Wednesday, March 3, 2010

A night like tonight...

Things have been busy, but somehow managable on the diabetes front and so, we live.. day to day, moment to moment, like my son and so many other diabetics and parents of t1 kids.. we do what we do each day and night.

tonight, I remember why I used to be scared of diabetes... because tonight after watching a show to stay up the extra 3o minutes to be able to check my son at a reasonable time to know if I could go to bed early rather than be on BG call all night... I checked him, like I always do... most of the time he is in range, sometimes needs a bit of a correction.. not gonna lie, sometimes a bit low.. like other nites, tonights low was not alarming, but oddly his reaction when I tried to wake him was... he was barely lucid... he was able to drink the carbs (thankfully - no glucagon needed).. but kept doing some other really illogical movements and his speech was totally not english, or understandable for that matter... that scared me...

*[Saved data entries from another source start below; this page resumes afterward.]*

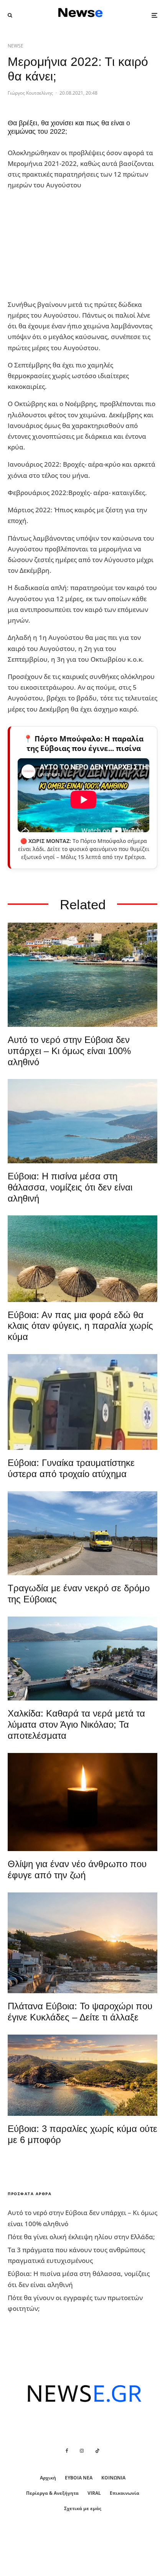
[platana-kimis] (82, 1943)
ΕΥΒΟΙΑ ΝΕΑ (78, 2477)
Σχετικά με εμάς (82, 2508)
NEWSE (15, 46)
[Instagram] (81, 2451)
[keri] (82, 1802)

I am going to check him again soon (after 15 minutes) but I had to blog from my quiet house while everyone else sleeps, because that moment like others in the past reminded me of how scary diabetes can be.. and how the nights were so scary for so long... and I don't think I took the other quiet nights for granted.. but I did forget how scary it can be.. that if I had fallen asleep or 'did not feel like getting up' (Hasn't happened but I can see how it could) to check on my little boy... it could have been very different for the rest of our lives..

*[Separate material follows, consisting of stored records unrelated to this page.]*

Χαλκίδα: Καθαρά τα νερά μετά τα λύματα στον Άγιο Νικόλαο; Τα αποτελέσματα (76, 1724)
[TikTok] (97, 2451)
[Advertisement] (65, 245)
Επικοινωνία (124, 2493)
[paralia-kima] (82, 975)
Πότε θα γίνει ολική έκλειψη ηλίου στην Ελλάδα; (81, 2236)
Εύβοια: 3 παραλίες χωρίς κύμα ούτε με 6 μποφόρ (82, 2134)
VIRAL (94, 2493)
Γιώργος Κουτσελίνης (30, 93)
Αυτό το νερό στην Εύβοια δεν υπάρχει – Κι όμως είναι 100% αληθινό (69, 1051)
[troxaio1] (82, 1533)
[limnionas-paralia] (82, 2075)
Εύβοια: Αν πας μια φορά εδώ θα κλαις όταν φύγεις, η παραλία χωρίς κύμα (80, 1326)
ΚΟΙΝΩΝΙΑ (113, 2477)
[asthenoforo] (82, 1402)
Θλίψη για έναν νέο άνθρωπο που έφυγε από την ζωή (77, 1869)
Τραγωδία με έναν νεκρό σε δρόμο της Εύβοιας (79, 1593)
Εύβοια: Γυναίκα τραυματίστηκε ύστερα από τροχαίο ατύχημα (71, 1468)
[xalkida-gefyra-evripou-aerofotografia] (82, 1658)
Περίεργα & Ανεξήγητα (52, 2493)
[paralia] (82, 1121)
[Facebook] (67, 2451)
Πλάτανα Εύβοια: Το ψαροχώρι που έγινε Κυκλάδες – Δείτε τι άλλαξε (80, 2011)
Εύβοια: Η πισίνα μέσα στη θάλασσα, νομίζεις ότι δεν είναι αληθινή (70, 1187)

It is a disease that is totally manageable, but totally unpredicatable...kind of an oxymoron (or ironic) ...

Kiss your babes tonight for me, and I am sending out good vibes and love and support to those who like me, have a night where... it could have all changed, but didn't.. and the kids are none worse for the wear.. but the parents roll over and curl under the blankets like children and try and find comfort... and love... and strength, until they wake up and check thier sleeping children again, or see thier smiling shining faces in the morning.

1 comment:

Jules said...

Much love and hugs to you, indefatigable momma!